As it happens, neither of the parties have a purely progressive or liberal agenda. There are progressives in the Republican Party (including Theodore Roosevelt, Hoover, GW Bush) as well as those championing liberty such as Reagan or Ron Paul. Likewise, the Democratic Party encompasses a broad spectrum of beliefs.
Politics is not a simple matter of parties holding to set beliefs. It is a complex system in which both parties have internal pendulums.
What seems to happen is that when a party is out of power, the liberal elements of the party come to the fore. These liberal voices are quick to point out the abuse of power of the opposition. They fill the airwaves with a lot of freedom centric rhetoric.
The progressive side of each party take a different tact. Progressives often lie low when their party is out of favor. In some cases, when progressives sense a change in the balance of power, they simply switch party and attach their fortune to the winds of change.
The Bush Administration was punctuated with a large number of neo-cons. Many of these were progressives who simply realized that moving from the Democratic to Republican party was a better path for pursuing their political objectives.

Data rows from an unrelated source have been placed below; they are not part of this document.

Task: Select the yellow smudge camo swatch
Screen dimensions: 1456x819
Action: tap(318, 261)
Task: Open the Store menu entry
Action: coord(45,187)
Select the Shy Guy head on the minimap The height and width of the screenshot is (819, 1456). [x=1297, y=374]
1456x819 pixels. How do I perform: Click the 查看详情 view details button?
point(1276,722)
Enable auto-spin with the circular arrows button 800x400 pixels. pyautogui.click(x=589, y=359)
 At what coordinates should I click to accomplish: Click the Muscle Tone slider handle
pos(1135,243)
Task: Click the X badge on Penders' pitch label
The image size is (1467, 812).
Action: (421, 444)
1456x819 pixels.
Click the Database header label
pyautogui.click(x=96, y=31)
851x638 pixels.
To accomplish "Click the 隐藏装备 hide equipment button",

The inner party pendulum swings create a perverse system where the small government forces within each party hold sway when the party is in the minority, while the big government forces within the party come to the fore as the party moves into the majority.
This synchronized swing of policy positions within the two party system creates a system that works more like a screw than a pendulum.
Rather than having a pendulum that swings from more government to less government, we end up with cycles where the big-government elements come to the fore when parties are in the majority.
Rather than a pendulum swinging between more and less liberty, we have a system that ratchets down on liberties with each election cycle while notching up the size of government.
Only on the rarest of occasions does one find situations (such as the Clinton administration) where both parties were on a swing toward greater liberty. Even then, the nation did not see a decrease in the size of the government. We simply saw a temporary decrease in the rate of increase.
More common are situations like the Bush administration where the public rhetoric becomes detached from actions. During the Bush years, the small government advocates of the Repbulican party were yelling slow down, but the administration increased the size of government. This gave the illusion that it was the small government advocates who created the big government mess.
During the Bush years, the Republicans took a jump to the left. The Democrats took a bounding leap to the left. Meanwhile, the groups advocating greater liberty are simply left out in the snow.
I penned this piece on the pendulum as I think the Tax Day Tea Parties were not simply a rightwing effort, but an effort to kick both parties off the track of seeing bigger government as the answer, and on to the track where one values the freedom of the people.
Regardless, the two party system creates a political structure where partisans rule and the average person is cut out of the process.